The first steps to running the library

64-bit Mode

Assuming you have installed F#, the first step you should take would be to run F# Interactive in 64-bit mode. In VS go into Tools -> Options and just write F# in the search bar. Then go to F# Tools -> F# Interactive. Enable both debugging and the 64-bit mode. Debugging is for later convenience – it won’t slow down the program in any case, but the 64-bit mode will be necessary to run Cuda libraries. Starting with version 7.0 Nvidia dropped support for the 32-bit versions.

The Spiral Library

I plan to build up the library step by step in the following chapters, but if one wants to peek ahead, here is the repository to an already finished version.

It it is similar to Andrej Karpathy’s Javascript library and AndyP’s Julia one (that was also inspired by Karpathy’s) except with more of a focus on getting the most out of one’s hardware.

At the time of this writing GPU programming is nowhere nearly as easy as standard CPU code and even if one just intends to call routines that are packaged in a library there are difficulties one must work around.

F# Interactive and running ManagedCuda

F# is statically typed functional language that can be compiled to an executable, but that can also be interpreted inside the IDE similar to Python.

All the examples that follow should be run from the F# Interactive.

Let’s test it out. To do anything at all, first we must reference the ManagedCuda files. It can be done like so:


// The Spiral library v1. Basic reverse mode AD on the GPU.

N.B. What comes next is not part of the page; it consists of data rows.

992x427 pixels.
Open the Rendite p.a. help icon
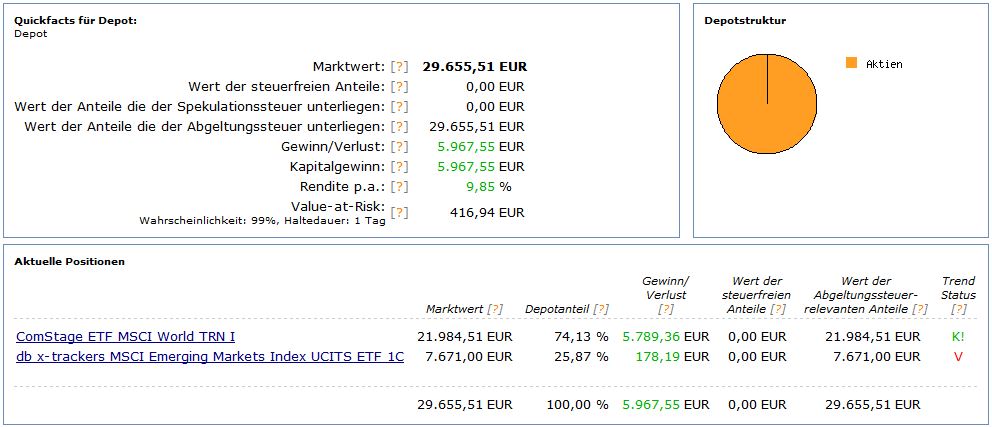399,187
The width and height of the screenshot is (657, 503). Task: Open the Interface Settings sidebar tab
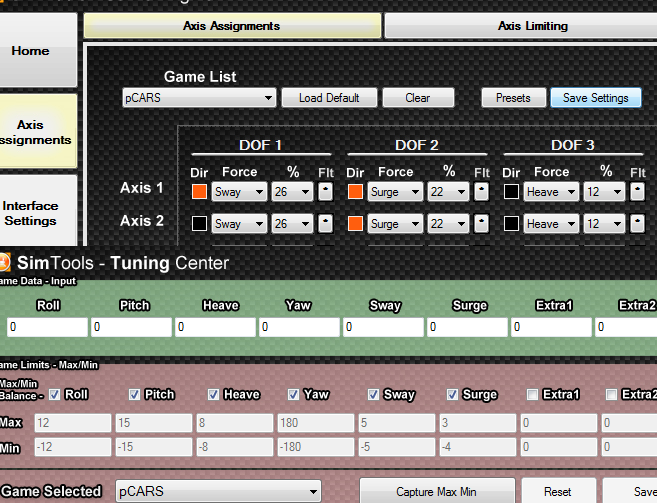30,213
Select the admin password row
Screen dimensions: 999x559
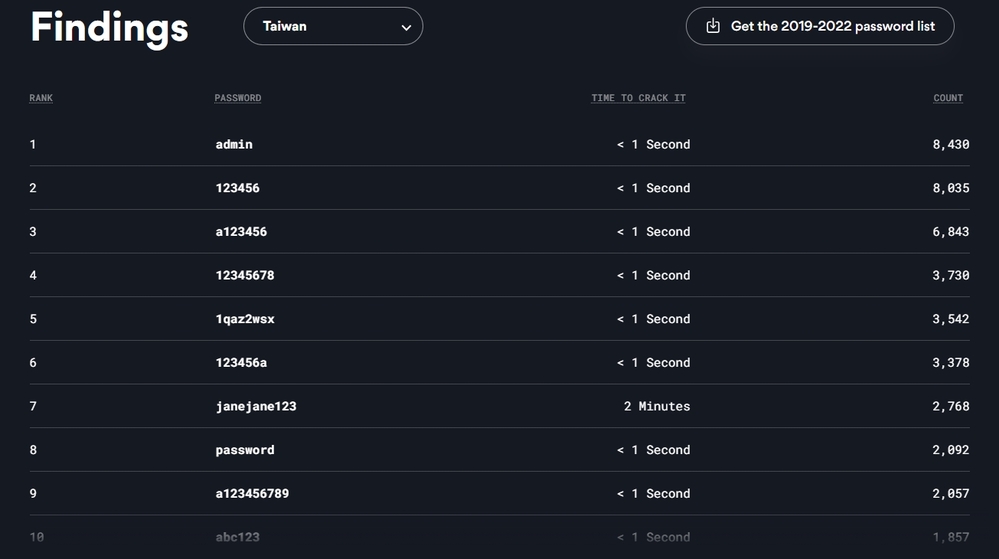(234, 144)
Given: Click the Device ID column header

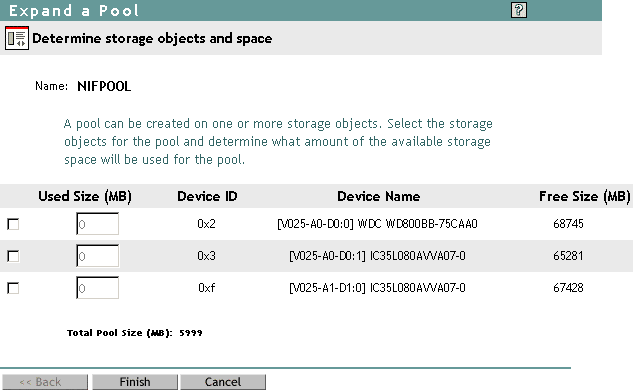Looking at the screenshot, I should click(x=207, y=196).
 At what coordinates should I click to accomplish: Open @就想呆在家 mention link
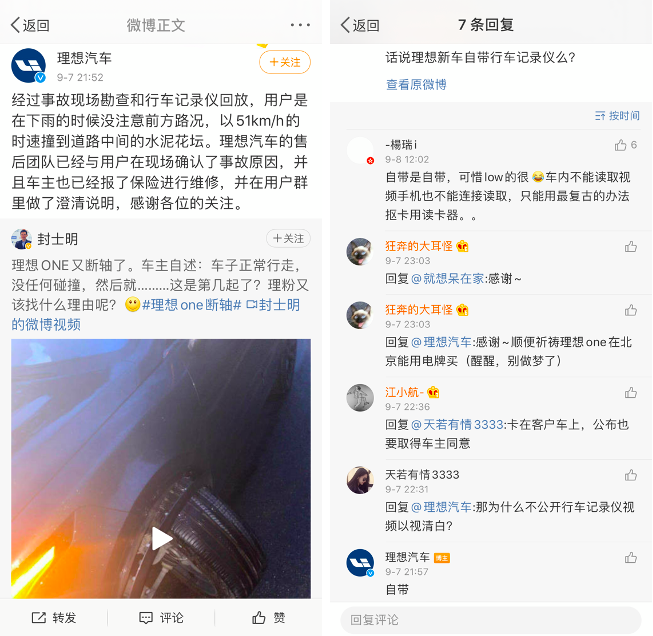pyautogui.click(x=448, y=278)
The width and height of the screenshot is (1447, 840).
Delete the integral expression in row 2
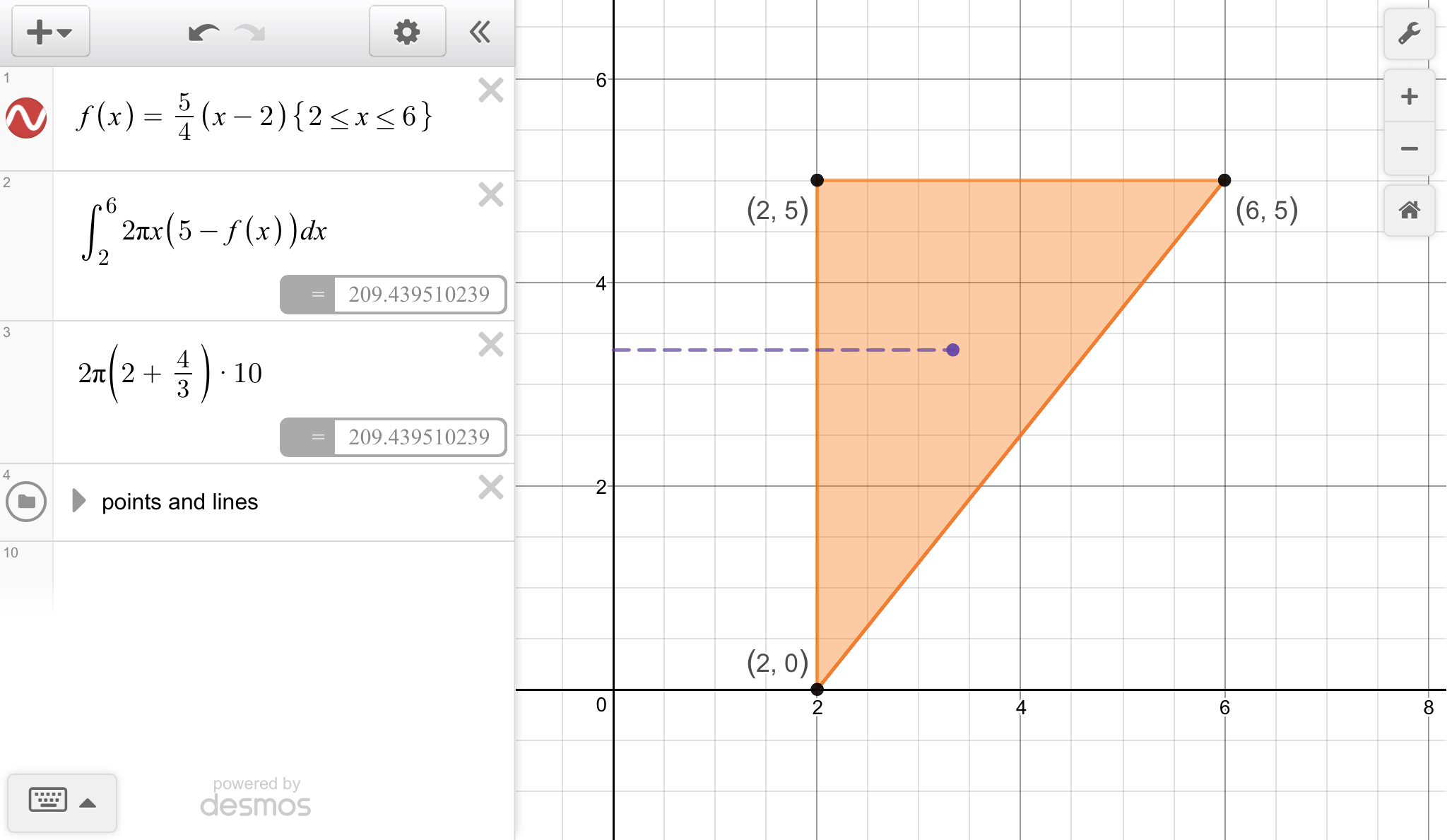click(490, 194)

#r "../packages/ManagedCuda-75-x64.7.5.7/lib/net45/x64/ManagedCuda.dll"
#r "../packages/ManagedCuda-75-x64.7.5.7/lib/net45/x64/NVRTC.dll"
#r "../packages/ManagedCuda-75-x64.7.5.7/lib/net45/x64/CudaBlas.dll"
#r "../packages/ManagedCuda-75-x64.7.5.7/lib/net45/x64/CudaRand.dll"
#r "../packages/ManagedCuda-75-x64.7.5.7/lib/net45/x64/NPP.dll"
#r "../packages/ManagedCuda-CudaDNN.3.0/lib/net45/CudaDNN.dll"

To run the lines just select them and then using right click and send them to F# Interactive. If the packages are installed something like the following should show up.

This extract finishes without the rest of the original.